[Python-Dev] Status of PEP 3145 - Asynchronous I/O for subprocess.popen

Josiah Carlson josiah.carlson at gmail.com
Fri Mar 28 19:35:16 CET 2014


On Fri, Mar 28, 2014 at 10:46 AM, Guido van Rossum <guido at python.org> wrote:

> On Fri, Mar 28, 2014 at 9:45 AM, Josiah Carlson <josiah.carlson at gmail.com>wrote:
>
>>
>> If it makes you feel any better, I spent an hour this morning building a
>> 2-function API for Linux and Windows, both tested, not using ctypes, and
>> not even using any part of asyncio (the Windows bits are in msvcrt and
>> _winapi). It works in Python 3.3+. You can see it here:
>> http://pastebin.com/0LpyQtU5
>>
>
> Seeing this makes *me* feel better. I think it's reasonable to add (some
> variant) of that to the subprocess module in Python 3.5. It also belongs in
> the Activestate cookbook. And no, the asyncio module hasn't made it
> obsolete.
>

Cool.

Josiah, you sound upset about the whole thing -- to the point of writing
> unintelligible sentences and passive-aggressive digs at everyone reading
> this list. I'm sorry that something happened that led you feel that way (if
> you indeed feel upset or frustrated) but I'm glad that you wrote that code
> snippet -- it is completely clear what you want and why you want it, and
> also what should happen next (a few rounds of code review on the tracker).
>

I'm not always a prat. Something about python-dev brings out parts of me
that I thought I had discarded from my personality years ago. Toss in a bit
of needing to re-explain ideas that I've been trying to explain for almost
9 years? Frustration + formerly discarded personality traits = uck. That's
pretty much why I won't be rejoining the party here regularly, you are all
better off without me commenting on 95% of threads like I used to.

Victor, I'm sorry for being a jerk. It's hard for me to not be the guy I
was when I spend time on this list. That's *my* issue, not yours. That I
spent any time redirecting my frustration towards you is BS, and if I could
take back the email I sent just before getting Guido's, I would.

● **What you will do**
• A. Name every Python module or library that the python-dev email mentions.
• B. Rewrite as a short bulleted list the paragraph of the python-dev email that begins "I'm not always a prat." Keep its main facts.
• C. Answer these questions using the python-dev email:
(i) How long did Josiah Carlson spend building the 2-function API?
(ii) In which Python version does Guido van Rossum think some variant of it could be added to the subprocess module?
(iii) For about how many years has the writer been trying to explain these ideas?

● **Material supplied**
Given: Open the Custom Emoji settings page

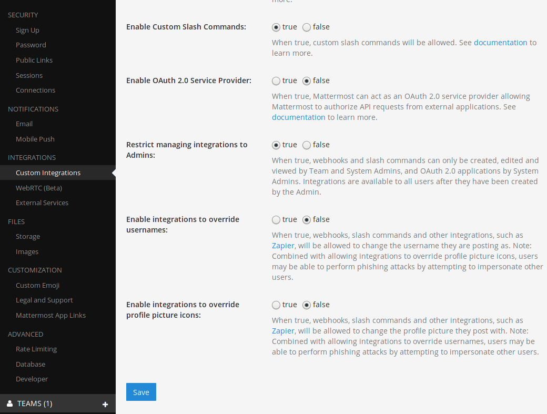Looking at the screenshot, I should coord(37,285).
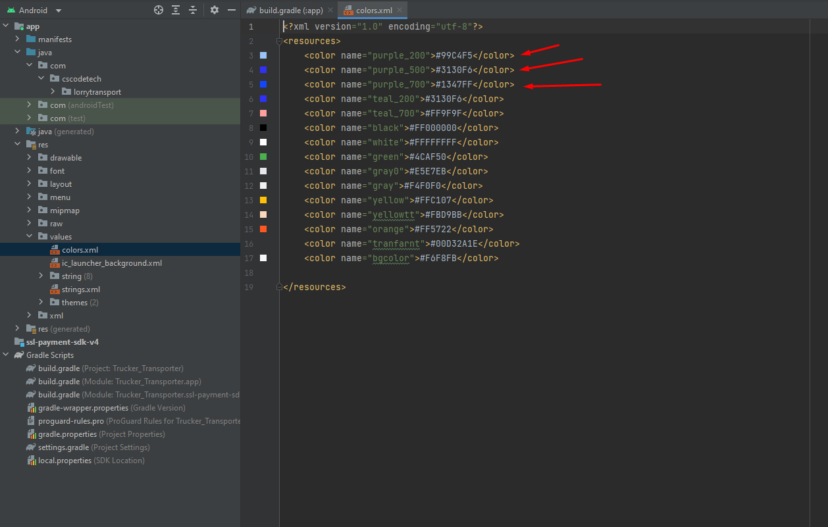Open project view options gear icon

click(x=215, y=10)
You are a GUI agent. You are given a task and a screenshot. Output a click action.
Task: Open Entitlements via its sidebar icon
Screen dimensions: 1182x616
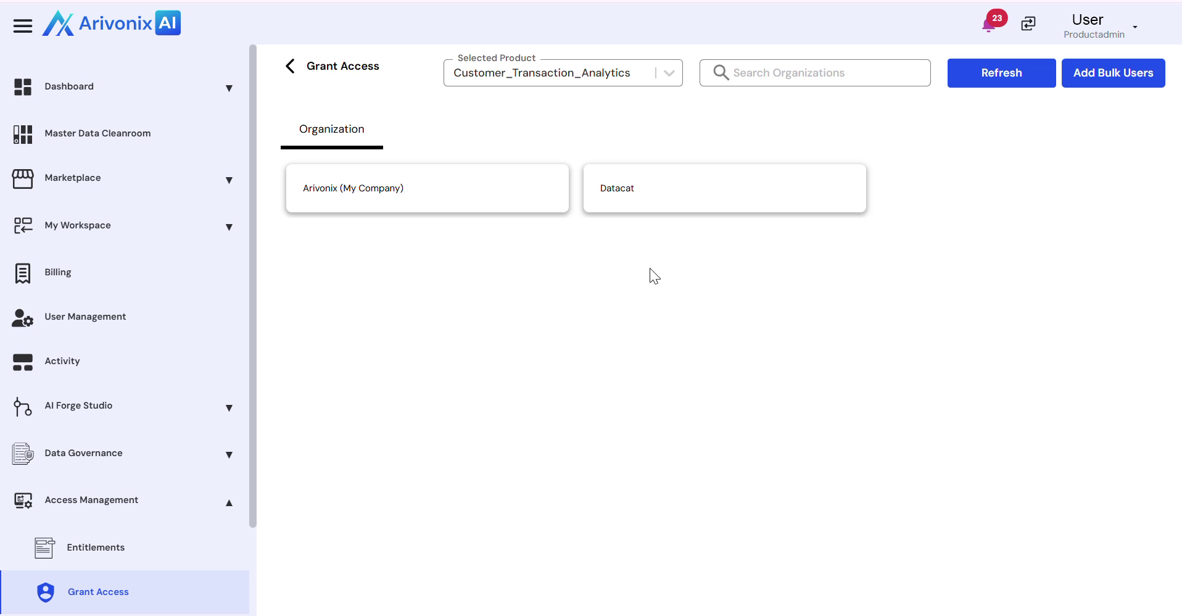coord(44,548)
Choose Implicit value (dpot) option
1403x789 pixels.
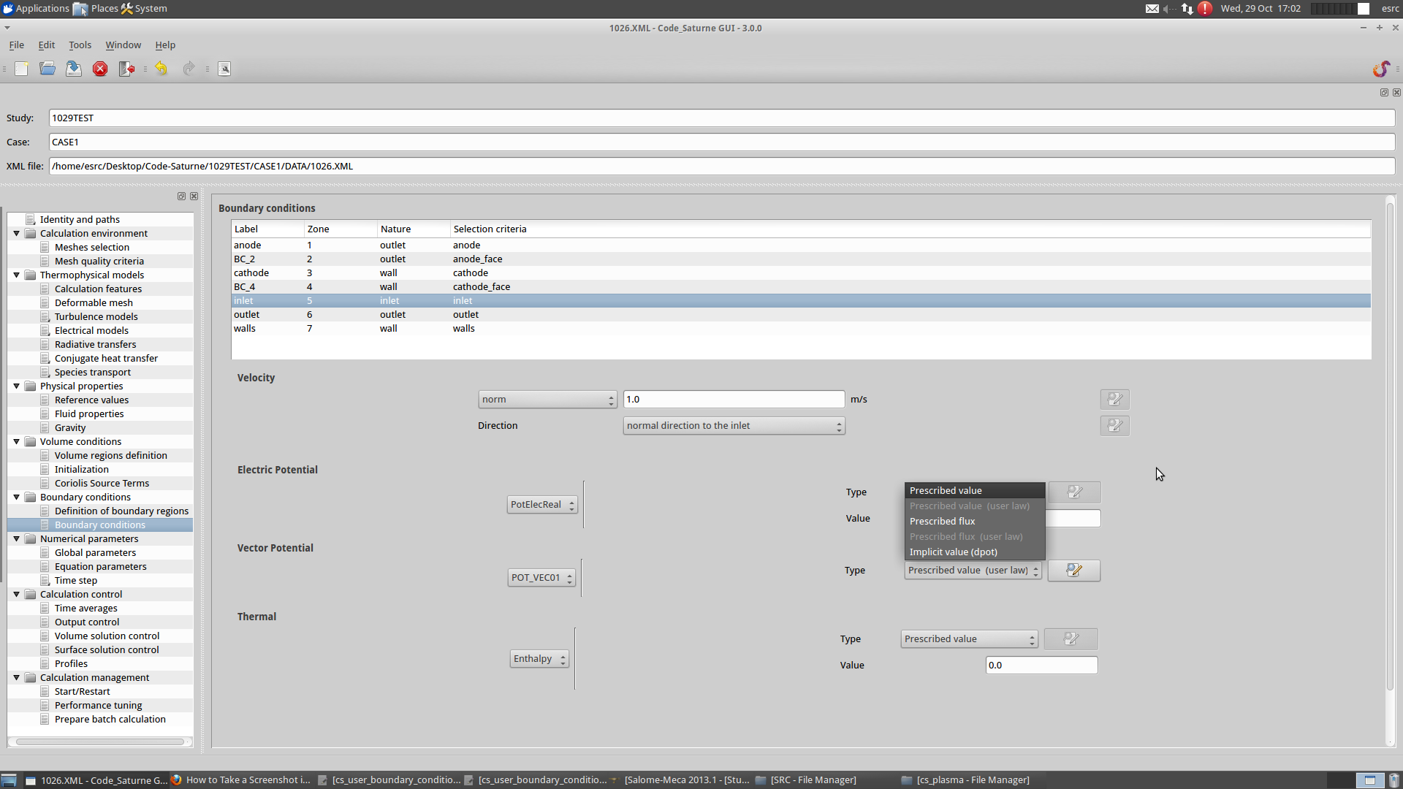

● **Solutions to the tasks**
• A. ctypes, asyncio, msvcrt, _winapi, subprocess

• B.
- Python-dev brings out personality traits the writer thought were discarded years ago.
- Having to re-explain ideas for almost 9 years adds frustration.
- Together these produce a bad result.
- So the writer won't rejoin the list regularly and says others are better off without comments on 95% of threads.

• C.
(i) An hour
(ii) Python 3.5
(iii) Almost 9 years